Using Accented English Data to Improve your AI Models

According to reports, Vocalize.ai’s laboratory has performed a speech recognition capability test on Amazon’s voice assistant Alexa, Apple’s voice assistant Siri, and Google’s voice assistant Google Assistant. Researchers tested the three voice assistants to test how well they understand accented English in three countries: the United States, India, and China.

The result shows that Google Assistant completely surpasses the other two voice assistants in understanding Chinese accent English. The main reason for this result is that Google Assistant has learned a considerable Chinese accent English data while the other two voice assistants have not.

As an international language, there is a big difference in English accents in different countries and regions. In some regions, the English accent is hard to understand as it sounds like another language. If the machine does not learn tons of accented English data in different regions, it is very likely that it will not be able to identify these English accents.

Currently, the ASR system has a high accuracy rate for standard English accent and can meet the commercial requirements of certain scenarios, but the shortage of accented English speech data has severely restricted the research of accented English recognition.

As the world’s leading AI data service provider, Datatang has accented English data in dozens of countries and regions including the United Kingdom, the United States, China, Germany, India etc., covering various pronunciation style and accents, and has completed the phonetic transcription, accent annotation, and prosody annotation for the data, which can power the research of accented English.

**WORK TO DO:**
a) For each statement below about the accented English article, answer yes or no and quote the words from the article that decide it.
(i) The test covered accented English from the United States, India, and China.
(ii) Siri outperformed Google Assistant at understanding Chinese accent English.
(iii) ASR systems currently have a low accuracy rate for standard English accent.
b) Please write the next paragraph of the accented English article, picking up after its last sentence.
The lines have no connection to the accented English article.

**DATA LINES:**
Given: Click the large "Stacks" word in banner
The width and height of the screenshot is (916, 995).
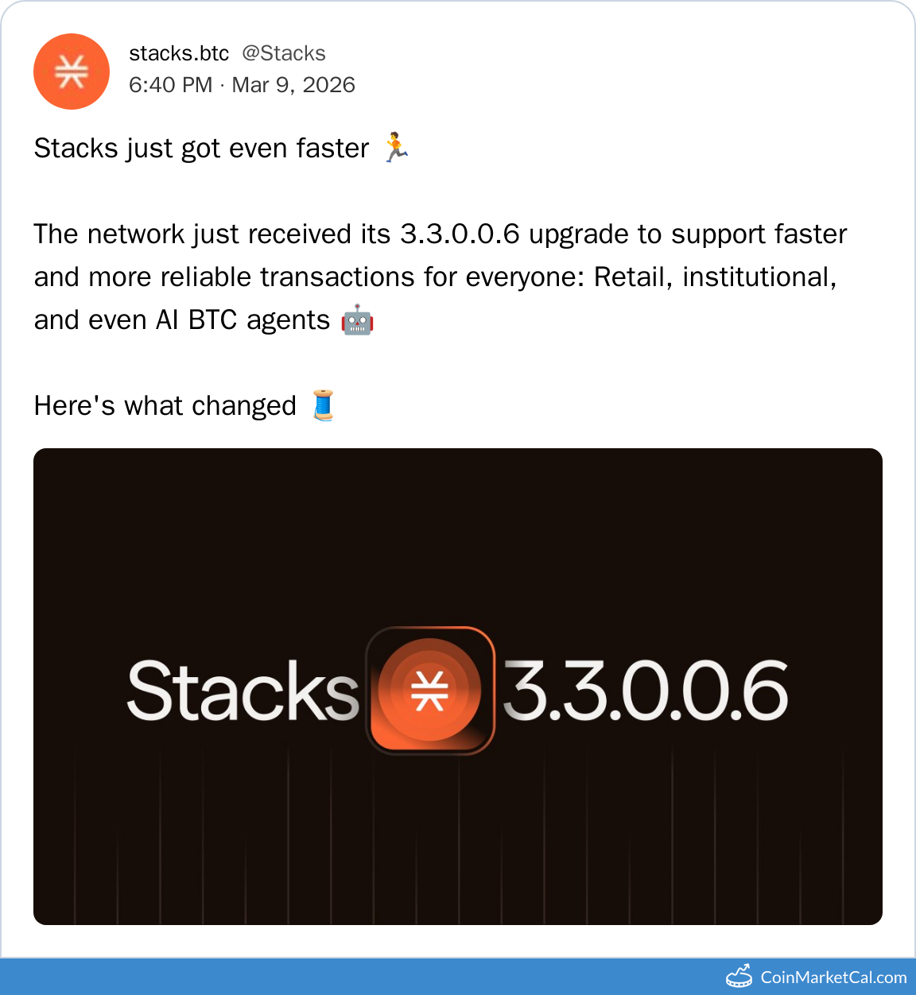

**RESULTS BY TASK:**
a)
(i) Yes: "three countries: the United States, India, and China"
(ii) No: "Google Assistant completely surpasses the other two voice assistants in understanding Chinese accent English"
(iii) No: "the ASR system has a high accuracy rate for standard English accent"

b)
Chinese English Datasets

More than 3,000 native Chinese participated in the recording of 100,000 common English sentences, covering the regions of Jiangsu, Shandong, Beijing, Henan, etc., and conformed to the specific accent of the Chinese speaking English. The recording text covers commonly used English sentences, rich in content, wide in scope, and balanced phonemes.

American English Datasets

Nearly 2,000 native American English speakers participated in the recording with authentic accents. The recording text is designed by language experts and is guided by interactive scenarios, covering multiple categories such as human machine interaction, in-car, home, and general etc.

British English Datasets

The data is recorded by 1,651 native British English speakers, with authentic accents. The recorded text covers multiple categories such as human machine interaction, in-car, home, and general etc.

German English Datasets

More than 1,000 native German English speakers participated in the recording with authentic accents. The recording text is designed by language experts, covering multiple categories such as human machine interaction, in-car, home, and general etc.

French English Datasets

More than 1,000 native French English speakers participated in the recording with authentic accents. The recording text covers multiple categories such as human machine interaction, in-car, home, and general etc. It’s recorded in a quiet room, covering the age group of 18 to 60 years old.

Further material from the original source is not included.